Gratuito, come gratuita è la creazione. Nel suo discorso ai membri della Pontifica Accademia delle Scienze il Papa va proprio in quella direzione, guarda all’uomo, alla sua relazione orizzontale con gli altri esseri umani e poi alla sua relazione verticale con Dio. Ricorda che “un approccio interdisciplinare alla complessità mostra anche che le scienze non sono parole intellettuali separate le une dalle altre e dalla realtà, ma sono piuttosto interconnesse e dirette allo studio della natura come una realtà unificata, intellegibile e armoniosa nella sua indubbia complessità”.

Una visione – aggiunge il Papa – che ha “fruttuosi punti di contatto con la visione dell’universo propria della filosofia cristiana e la teologia, con la nozione di essere partecipante, in cui ogni creatura individuale, posseduta dalla sua stessa perfezione, condivide una specifica natura e questo all’interno di un cosmo ordinato che ha origine dalla parola creatrice di Dio”. Ed è qui che Benedetto XVI sottolinea che l’universo non è il caos o il frutto del caos.
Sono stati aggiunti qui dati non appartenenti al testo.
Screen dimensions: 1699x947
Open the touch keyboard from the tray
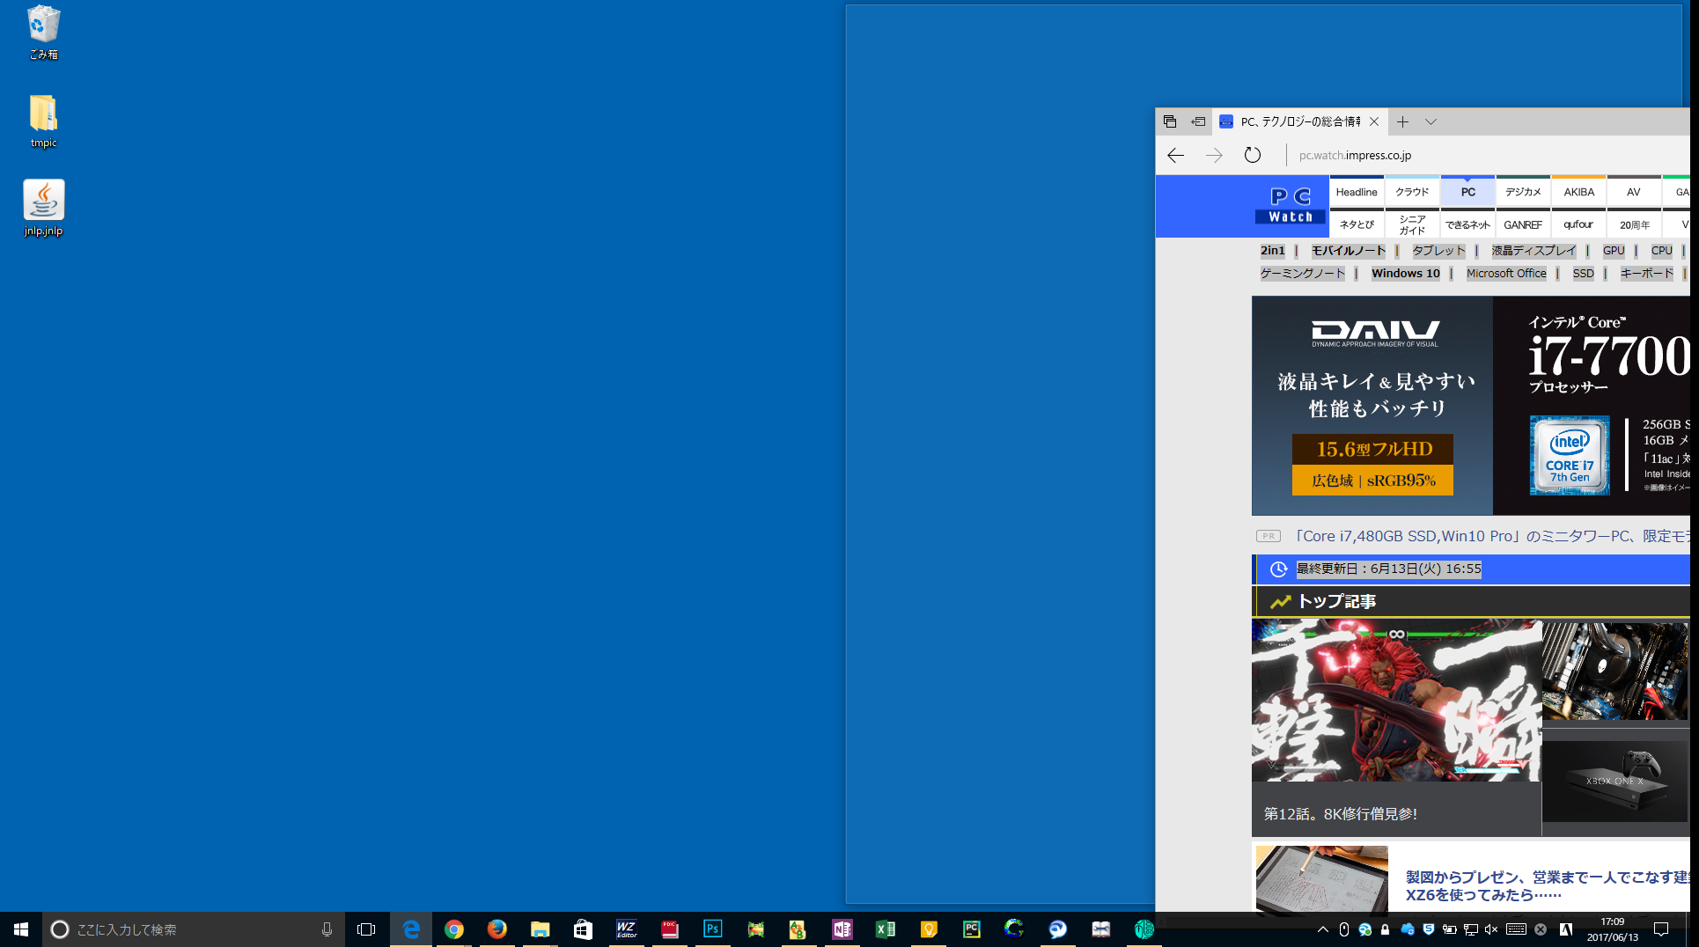click(1516, 929)
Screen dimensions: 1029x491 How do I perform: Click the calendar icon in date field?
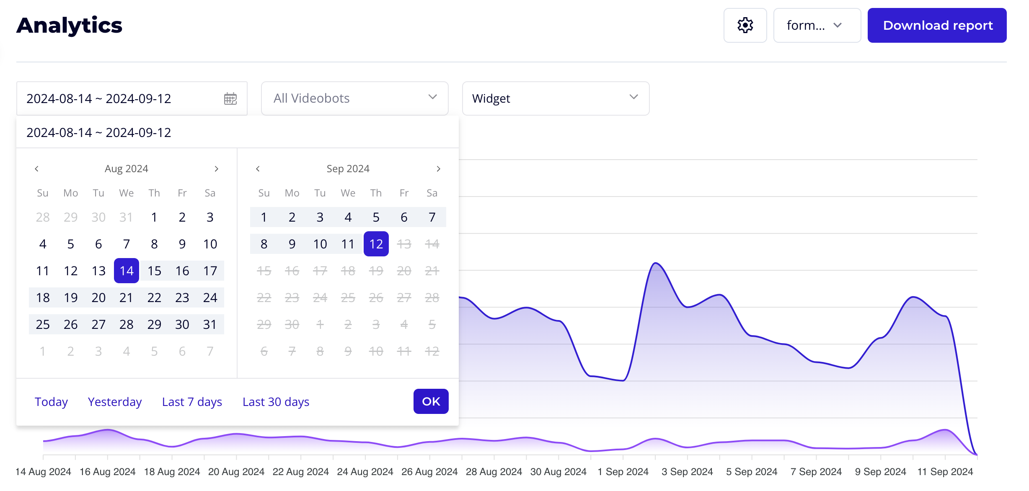coord(230,98)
“A partire dalla nozione di creazione – afferma Benedetto XVI – il pensiero cristiano ha impiegato l’analogia non solo per investigare le realtà del mondo, ma anche come un mezzo per elevarsi dall’ordine creato alla contemplazione del suo creatore, con dovuto riguardo per il principio che la trascendenza di Dio implica che ogni similarità con le sue creature necessariamente implica una dissomiglianza più grande”. Un concetto che il Papa aveva espresso anche nella lectio magistralis su “Fede, Ragione e Università” tenuta a Ratisbona. “La fede della Chiesa  – aveva detto – si è sempre attenuta alla convinzione che tra Dio e noi, tra il suo eterno Spirito creatore e la nostra ragione creata esista una vera analogia, in cui—come dice il Concilio Lateranense IV nel 1215—certo le dissomiglianze sono infinitamente più grandi delle somiglianze, non tuttavia fino al punto da abolire l’analogia e il suo linguaggio. Dio non diventa più divino per il fatto che lo spingiamo lontano da noi in un volontarismo puro ed impenetrabile, ma il Dio veramente divino è quel Dio che si è mostrato come logos e come logos ha agito e agisce pieno di amore in nostro favore”.
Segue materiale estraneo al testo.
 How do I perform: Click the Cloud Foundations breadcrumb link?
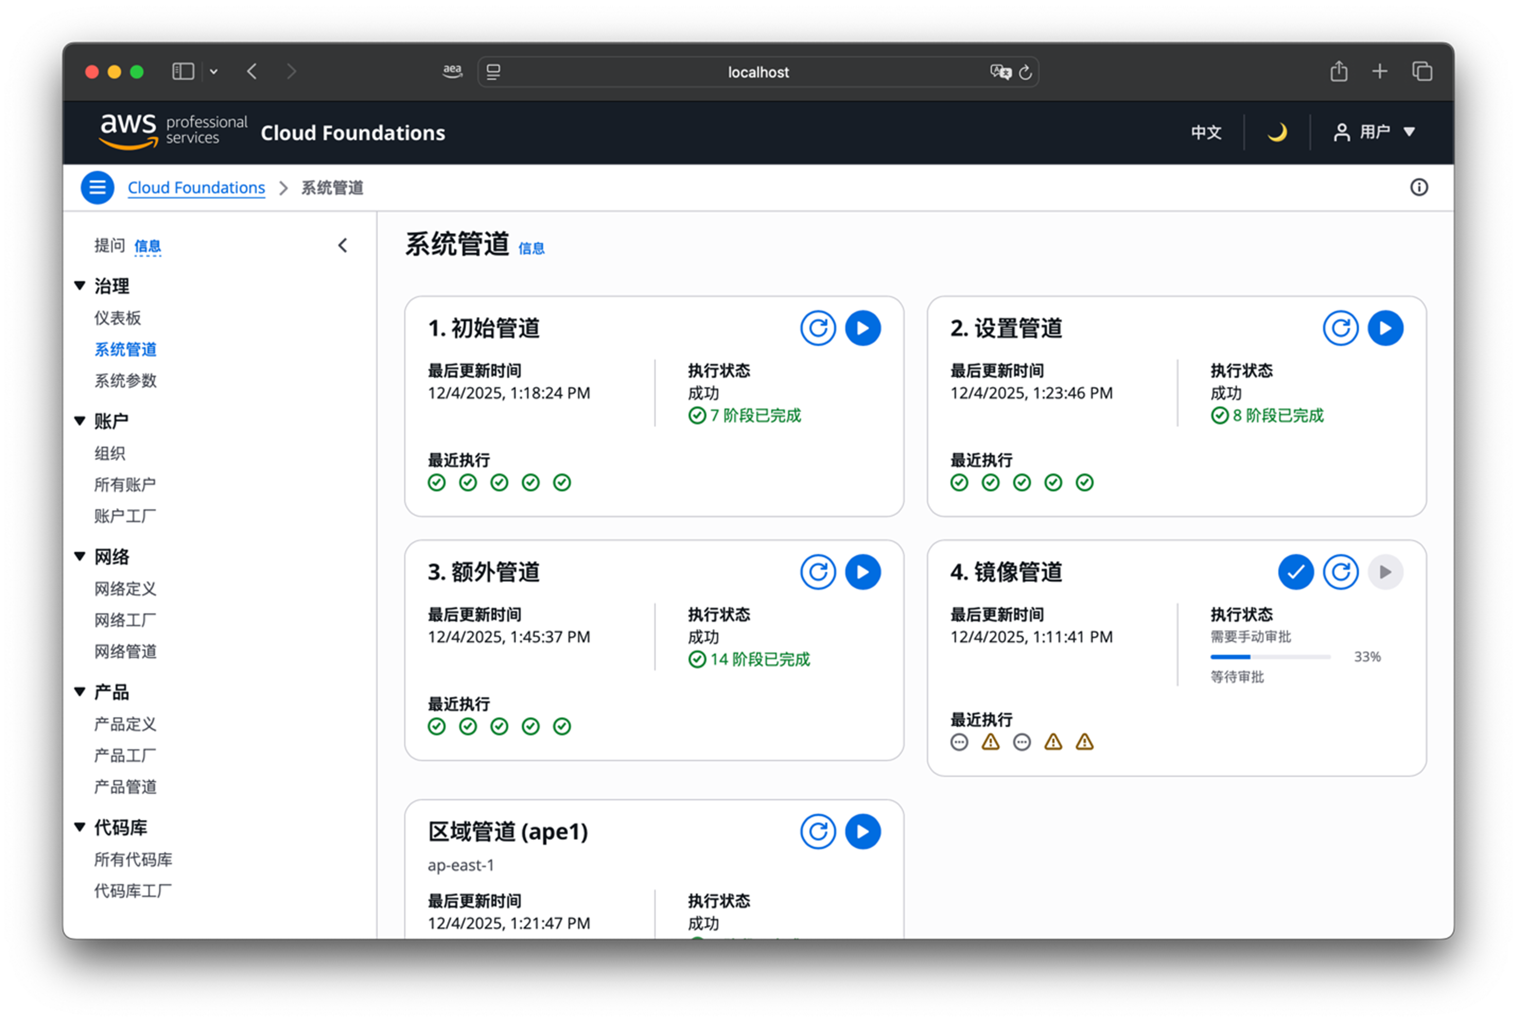[196, 188]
E il Papa conclude il suo discorso dicendosi convinto che è sempre più necessario un continuo dialogo e cooperazione tra i mondi della scienza e della fede per creare una cultura di rispetto dell’uomo, della dignità umana e della libertà, per il futuro della nostra famiglia umana e per lo sviluppo sostenibile del pianeta. “Senza questo necessario scambio – dice – le grandi questioni dell’umanità lasciano il dominio della ragione e della verità e sono abbandonati all’irrazionalità, al mito o all’indifferenza, con grande danno nei confronti della stessa umanità”.